Arms embargo is a restriction or ban on the export of certain weapons to a country or group of countries. It may be a stand-alone arms embargo, or it can be part of a wider set of targeted sanctions against a state or group of states (financial or non-financial) and/or a specific person. Arms embargo is usually accompanied by other targeted sanctions such as asset freezes, visa bans and travel restrictions.
Arms supply chains are notoriously difficult to monitor. Many states and companies collude with arms brokers and traffickers to avoid international restrictions. Even when states do report violations of arms export controls, their intelligence agencies are often biased by political interests, corruption or ignorance. Individuals involved in these networks can easily mask their origins by shipping weapons through multiple ports of entry or even changing the markings on their equipment. UN peacekeepers do not have the ability to track the full journey of weapons smuggled into embargoed countries, and even if they did, they would have no way to verify their provenance.

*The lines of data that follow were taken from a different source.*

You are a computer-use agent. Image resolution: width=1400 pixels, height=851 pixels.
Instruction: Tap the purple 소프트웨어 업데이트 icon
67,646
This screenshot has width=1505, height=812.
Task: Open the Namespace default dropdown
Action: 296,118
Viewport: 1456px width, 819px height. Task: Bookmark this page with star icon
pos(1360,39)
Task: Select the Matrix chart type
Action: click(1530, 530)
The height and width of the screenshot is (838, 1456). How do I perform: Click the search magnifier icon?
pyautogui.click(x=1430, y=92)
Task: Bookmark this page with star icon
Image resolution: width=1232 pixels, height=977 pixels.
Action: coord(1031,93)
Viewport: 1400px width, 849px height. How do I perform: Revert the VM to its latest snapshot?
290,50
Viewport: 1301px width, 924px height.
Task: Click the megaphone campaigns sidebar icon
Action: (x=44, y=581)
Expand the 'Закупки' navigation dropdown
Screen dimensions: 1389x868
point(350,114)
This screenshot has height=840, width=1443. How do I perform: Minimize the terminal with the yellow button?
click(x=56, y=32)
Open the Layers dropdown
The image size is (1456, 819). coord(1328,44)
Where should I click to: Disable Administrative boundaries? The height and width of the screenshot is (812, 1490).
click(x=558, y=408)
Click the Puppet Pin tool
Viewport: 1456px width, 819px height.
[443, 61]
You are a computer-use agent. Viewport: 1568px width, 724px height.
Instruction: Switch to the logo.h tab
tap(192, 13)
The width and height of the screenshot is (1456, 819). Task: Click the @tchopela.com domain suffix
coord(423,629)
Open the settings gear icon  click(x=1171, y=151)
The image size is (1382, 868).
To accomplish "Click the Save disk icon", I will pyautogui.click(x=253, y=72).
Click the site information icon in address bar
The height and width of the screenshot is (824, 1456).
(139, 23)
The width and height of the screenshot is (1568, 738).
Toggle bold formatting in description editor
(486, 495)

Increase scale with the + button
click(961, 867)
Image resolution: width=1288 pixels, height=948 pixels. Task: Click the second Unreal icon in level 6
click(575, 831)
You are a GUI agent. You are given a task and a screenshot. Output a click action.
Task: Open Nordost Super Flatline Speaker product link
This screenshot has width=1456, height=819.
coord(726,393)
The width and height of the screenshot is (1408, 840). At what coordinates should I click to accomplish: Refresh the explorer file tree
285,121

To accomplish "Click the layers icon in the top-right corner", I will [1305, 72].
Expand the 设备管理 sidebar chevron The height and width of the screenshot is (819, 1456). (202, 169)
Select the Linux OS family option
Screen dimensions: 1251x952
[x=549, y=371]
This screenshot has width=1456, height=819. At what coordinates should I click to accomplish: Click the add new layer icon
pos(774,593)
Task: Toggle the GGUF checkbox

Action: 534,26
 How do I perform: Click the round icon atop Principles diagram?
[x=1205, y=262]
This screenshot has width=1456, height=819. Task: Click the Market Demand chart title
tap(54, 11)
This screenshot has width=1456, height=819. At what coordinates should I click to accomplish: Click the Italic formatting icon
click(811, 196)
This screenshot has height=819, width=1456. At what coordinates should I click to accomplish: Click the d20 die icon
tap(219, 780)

As a result, stand-alone arms embargoes are rarely effective, and multilateral embargoes operated by the UN or the EU have only limited success, especially when they are mandatory and include the world’s top exporters. Efforts to improve the design and effectiveness of arms embargoes will require better support for UN sanctions committees, the Secretariat and investigative teams from Member States close to embargoed entities, as well as greater national controls on international arms transfers by domestic manufacturers. Ultimately, the best approach is an international Arms Trade Treaty that would establish a uniform framework of controls on arms transfers and align them with states’ professed commitments to global peace and security.